## Activity
When you answer, give every record back exactly as written.
※ ※ ※
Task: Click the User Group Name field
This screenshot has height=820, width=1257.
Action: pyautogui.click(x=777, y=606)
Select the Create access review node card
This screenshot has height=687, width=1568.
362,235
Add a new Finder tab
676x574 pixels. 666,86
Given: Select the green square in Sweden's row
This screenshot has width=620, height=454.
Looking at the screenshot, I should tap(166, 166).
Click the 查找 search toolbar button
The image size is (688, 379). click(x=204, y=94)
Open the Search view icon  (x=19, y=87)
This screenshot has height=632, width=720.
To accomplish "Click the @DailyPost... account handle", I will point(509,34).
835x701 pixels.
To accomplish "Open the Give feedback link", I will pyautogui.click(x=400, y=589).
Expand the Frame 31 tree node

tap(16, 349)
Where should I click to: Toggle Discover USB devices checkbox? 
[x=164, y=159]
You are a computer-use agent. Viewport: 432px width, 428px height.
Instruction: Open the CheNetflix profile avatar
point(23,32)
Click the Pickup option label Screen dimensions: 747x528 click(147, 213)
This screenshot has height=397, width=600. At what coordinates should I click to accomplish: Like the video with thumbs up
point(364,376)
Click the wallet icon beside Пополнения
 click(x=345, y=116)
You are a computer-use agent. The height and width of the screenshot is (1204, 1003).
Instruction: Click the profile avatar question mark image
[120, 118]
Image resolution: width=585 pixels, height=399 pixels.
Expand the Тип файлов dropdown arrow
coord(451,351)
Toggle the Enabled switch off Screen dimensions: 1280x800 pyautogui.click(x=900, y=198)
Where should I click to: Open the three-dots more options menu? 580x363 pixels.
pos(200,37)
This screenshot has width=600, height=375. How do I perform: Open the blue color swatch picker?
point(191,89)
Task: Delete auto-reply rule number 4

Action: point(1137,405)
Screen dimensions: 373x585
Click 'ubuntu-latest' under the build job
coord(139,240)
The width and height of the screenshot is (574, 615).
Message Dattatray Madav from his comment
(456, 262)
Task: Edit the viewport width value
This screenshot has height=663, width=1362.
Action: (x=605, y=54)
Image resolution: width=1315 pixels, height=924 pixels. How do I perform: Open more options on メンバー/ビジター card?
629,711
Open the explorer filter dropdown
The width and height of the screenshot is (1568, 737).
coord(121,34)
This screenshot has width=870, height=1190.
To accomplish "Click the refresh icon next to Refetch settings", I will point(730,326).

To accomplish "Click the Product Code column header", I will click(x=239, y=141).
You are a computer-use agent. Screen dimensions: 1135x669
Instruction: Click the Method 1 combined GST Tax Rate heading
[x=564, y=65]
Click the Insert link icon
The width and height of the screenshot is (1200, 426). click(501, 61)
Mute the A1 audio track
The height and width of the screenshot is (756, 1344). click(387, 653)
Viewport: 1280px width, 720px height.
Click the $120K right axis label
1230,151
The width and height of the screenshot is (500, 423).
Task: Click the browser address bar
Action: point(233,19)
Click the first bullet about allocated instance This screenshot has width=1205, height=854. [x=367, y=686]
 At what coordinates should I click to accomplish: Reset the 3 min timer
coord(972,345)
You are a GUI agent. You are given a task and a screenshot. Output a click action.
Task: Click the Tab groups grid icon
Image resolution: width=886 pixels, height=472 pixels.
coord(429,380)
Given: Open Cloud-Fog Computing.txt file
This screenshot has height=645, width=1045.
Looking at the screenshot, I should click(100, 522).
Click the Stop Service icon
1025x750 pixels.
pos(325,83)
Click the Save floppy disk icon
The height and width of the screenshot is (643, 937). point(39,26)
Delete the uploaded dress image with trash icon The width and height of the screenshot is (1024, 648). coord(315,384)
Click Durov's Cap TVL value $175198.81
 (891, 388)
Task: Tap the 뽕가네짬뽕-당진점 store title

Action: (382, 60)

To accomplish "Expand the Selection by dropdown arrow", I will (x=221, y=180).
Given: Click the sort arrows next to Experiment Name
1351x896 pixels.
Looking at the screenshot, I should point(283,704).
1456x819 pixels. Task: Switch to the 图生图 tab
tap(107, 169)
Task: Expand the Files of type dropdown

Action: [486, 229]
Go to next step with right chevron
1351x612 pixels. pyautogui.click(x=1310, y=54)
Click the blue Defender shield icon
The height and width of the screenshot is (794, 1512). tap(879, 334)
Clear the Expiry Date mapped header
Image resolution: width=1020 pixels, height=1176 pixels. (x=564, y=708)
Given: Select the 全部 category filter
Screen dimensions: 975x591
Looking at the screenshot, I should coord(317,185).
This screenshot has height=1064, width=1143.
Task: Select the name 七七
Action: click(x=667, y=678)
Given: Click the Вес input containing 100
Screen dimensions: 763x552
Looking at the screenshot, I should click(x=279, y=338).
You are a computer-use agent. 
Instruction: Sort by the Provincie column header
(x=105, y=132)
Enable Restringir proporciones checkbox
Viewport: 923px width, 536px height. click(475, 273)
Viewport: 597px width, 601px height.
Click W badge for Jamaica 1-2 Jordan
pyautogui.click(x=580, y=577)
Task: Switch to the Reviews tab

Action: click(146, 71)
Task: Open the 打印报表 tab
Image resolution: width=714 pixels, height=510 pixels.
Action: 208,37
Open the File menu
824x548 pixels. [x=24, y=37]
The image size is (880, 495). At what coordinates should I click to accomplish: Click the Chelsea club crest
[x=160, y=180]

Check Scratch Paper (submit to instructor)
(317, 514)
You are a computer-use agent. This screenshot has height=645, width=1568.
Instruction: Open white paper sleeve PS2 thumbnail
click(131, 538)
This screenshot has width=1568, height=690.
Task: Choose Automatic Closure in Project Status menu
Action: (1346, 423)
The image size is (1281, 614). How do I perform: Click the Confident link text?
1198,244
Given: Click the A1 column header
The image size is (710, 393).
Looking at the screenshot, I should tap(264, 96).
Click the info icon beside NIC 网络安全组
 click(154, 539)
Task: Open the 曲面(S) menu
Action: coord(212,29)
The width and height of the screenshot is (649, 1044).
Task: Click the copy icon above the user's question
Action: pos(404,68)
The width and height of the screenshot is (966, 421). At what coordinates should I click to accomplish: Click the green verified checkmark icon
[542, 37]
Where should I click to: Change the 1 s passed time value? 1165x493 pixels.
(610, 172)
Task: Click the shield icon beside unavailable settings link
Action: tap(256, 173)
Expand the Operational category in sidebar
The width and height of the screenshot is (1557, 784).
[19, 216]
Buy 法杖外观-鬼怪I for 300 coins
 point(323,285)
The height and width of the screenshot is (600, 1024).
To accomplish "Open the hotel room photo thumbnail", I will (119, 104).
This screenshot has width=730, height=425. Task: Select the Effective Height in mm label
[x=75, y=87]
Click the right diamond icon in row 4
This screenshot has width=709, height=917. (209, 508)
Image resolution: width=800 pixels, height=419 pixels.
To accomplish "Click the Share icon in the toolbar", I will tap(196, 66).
※ ※ ※
## Response below
Task: Click the User Group Name field
This screenshot has height=820, width=1257.
Action: pyautogui.click(x=777, y=606)
Select the Create access review node card
This screenshot has height=687, width=1568.
362,235
Add a new Finder tab
676x574 pixels. 666,86
Given: Select the green square in Sweden's row
This screenshot has width=620, height=454.
Looking at the screenshot, I should tap(166, 166).
Click the 查找 search toolbar button
The image size is (688, 379). click(x=204, y=94)
Open the Search view icon  (x=19, y=87)
This screenshot has height=632, width=720.
To accomplish "Click the @DailyPost... account handle", I will point(509,34).
835x701 pixels.
To accomplish "Open the Give feedback link", I will pyautogui.click(x=400, y=589).
Expand the Frame 31 tree node

tap(16, 349)
Where should I click to: Toggle Discover USB devices checkbox? 
[x=164, y=159]
You are a computer-use agent. Viewport: 432px width, 428px height.
Instruction: Open the CheNetflix profile avatar
point(23,32)
Click the Pickup option label Screen dimensions: 747x528 click(147, 213)
This screenshot has height=397, width=600. At what coordinates should I click to accomplish: Like the video with thumbs up
point(364,376)
Click the wallet icon beside Пополнения
 click(x=345, y=116)
You are a computer-use agent. The height and width of the screenshot is (1204, 1003).
Instruction: Click the profile avatar question mark image
[120, 118]
Image resolution: width=585 pixels, height=399 pixels.
Expand the Тип файлов dropdown arrow
coord(451,351)
Toggle the Enabled switch off Screen dimensions: 1280x800 pyautogui.click(x=900, y=198)
Where should I click to: Open the three-dots more options menu? 580x363 pixels.
pos(200,37)
This screenshot has width=600, height=375. How do I perform: Open the blue color swatch picker?
point(191,89)
Task: Delete auto-reply rule number 4

Action: point(1137,405)
Screen dimensions: 373x585
Click 'ubuntu-latest' under the build job
coord(139,240)
The width and height of the screenshot is (574, 615).
Message Dattatray Madav from his comment
(456, 262)
Task: Edit the viewport width value
This screenshot has height=663, width=1362.
Action: (x=605, y=54)
Image resolution: width=1315 pixels, height=924 pixels. How do I perform: Open more options on メンバー/ビジター card?
629,711
Open the explorer filter dropdown
The width and height of the screenshot is (1568, 737).
coord(121,34)
This screenshot has width=870, height=1190.
To accomplish "Click the refresh icon next to Refetch settings", I will point(730,326).

To accomplish "Click the Product Code column header", I will click(x=239, y=141).
You are a computer-use agent. Screen dimensions: 1135x669
Instruction: Click the Method 1 combined GST Tax Rate heading
[x=564, y=65]
Click the Insert link icon
The width and height of the screenshot is (1200, 426). click(501, 61)
Mute the A1 audio track
The height and width of the screenshot is (756, 1344). click(387, 653)
Viewport: 1280px width, 720px height.
Click the $120K right axis label
1230,151
The width and height of the screenshot is (500, 423).
Task: Click the browser address bar
Action: point(233,19)
Click the first bullet about allocated instance This screenshot has width=1205, height=854. [x=367, y=686]
 At what coordinates should I click to accomplish: Reset the 3 min timer
coord(972,345)
You are a GUI agent. You are given a task and a screenshot. Output a click action.
Task: Click the Tab groups grid icon
Image resolution: width=886 pixels, height=472 pixels.
coord(429,380)
Given: Open Cloud-Fog Computing.txt file
This screenshot has height=645, width=1045.
Looking at the screenshot, I should click(100, 522).
Click the Stop Service icon
1025x750 pixels.
pos(325,83)
Click the Save floppy disk icon
The height and width of the screenshot is (643, 937). point(39,26)
Delete the uploaded dress image with trash icon The width and height of the screenshot is (1024, 648). coord(315,384)
Click Durov's Cap TVL value $175198.81
 (891, 388)
Task: Tap the 뽕가네짬뽕-당진점 store title

Action: (382, 60)

To accomplish "Expand the Selection by dropdown arrow", I will (x=221, y=180).
Given: Click the sort arrows next to Experiment Name
1351x896 pixels.
Looking at the screenshot, I should point(283,704).
1456x819 pixels. Task: Switch to the 图生图 tab
tap(107, 169)
Task: Expand the Files of type dropdown

Action: [486, 229]
Go to next step with right chevron
1351x612 pixels. pyautogui.click(x=1310, y=54)
Click the blue Defender shield icon
The height and width of the screenshot is (794, 1512). tap(879, 334)
Clear the Expiry Date mapped header
Image resolution: width=1020 pixels, height=1176 pixels. (x=564, y=708)
Given: Select the 全部 category filter
Screen dimensions: 975x591
Looking at the screenshot, I should coord(317,185).
This screenshot has height=1064, width=1143.
Task: Select the name 七七
Action: click(x=667, y=678)
Given: Click the Вес input containing 100
Screen dimensions: 763x552
Looking at the screenshot, I should click(x=279, y=338).
You are a computer-use agent. 
Instruction: Sort by the Provincie column header
(x=105, y=132)
Enable Restringir proporciones checkbox
Viewport: 923px width, 536px height. click(475, 273)
Viewport: 597px width, 601px height.
Click W badge for Jamaica 1-2 Jordan
pyautogui.click(x=580, y=577)
Task: Switch to the Reviews tab

Action: click(146, 71)
Task: Open the 打印报表 tab
Image resolution: width=714 pixels, height=510 pixels.
Action: 208,37
Open the File menu
824x548 pixels. [x=24, y=37]
The image size is (880, 495). At what coordinates should I click to accomplish: Click the Chelsea club crest
[x=160, y=180]

Check Scratch Paper (submit to instructor)
(317, 514)
You are a computer-use agent. This screenshot has height=645, width=1568.
Instruction: Open white paper sleeve PS2 thumbnail
click(131, 538)
This screenshot has width=1568, height=690.
Task: Choose Automatic Closure in Project Status menu
Action: (1346, 423)
The image size is (1281, 614). How do I perform: Click the Confident link text?
1198,244
Given: Click the A1 column header
The image size is (710, 393).
Looking at the screenshot, I should tap(264, 96).
Click the info icon beside NIC 网络安全组
 click(154, 539)
Task: Open the 曲面(S) menu
Action: coord(212,29)
The width and height of the screenshot is (649, 1044).
Task: Click the copy icon above the user's question
Action: pos(404,68)
The width and height of the screenshot is (966, 421). At what coordinates should I click to accomplish: Click the green verified checkmark icon
[542, 37]
Where should I click to: Change the 1 s passed time value? 1165x493 pixels.
(610, 172)
Task: Click the shield icon beside unavailable settings link
Action: tap(256, 173)
Expand the Operational category in sidebar
The width and height of the screenshot is (1557, 784).
[19, 216]
Buy 法杖外观-鬼怪I for 300 coins
 point(323,285)
The height and width of the screenshot is (600, 1024).
To accomplish "Open the hotel room photo thumbnail", I will (119, 104).
This screenshot has width=730, height=425. Task: Select the Effective Height in mm label
[x=75, y=87]
Click the right diamond icon in row 4
This screenshot has width=709, height=917. (209, 508)
Image resolution: width=800 pixels, height=419 pixels.
To accomplish "Click the Share icon in the toolbar", I will tap(196, 66).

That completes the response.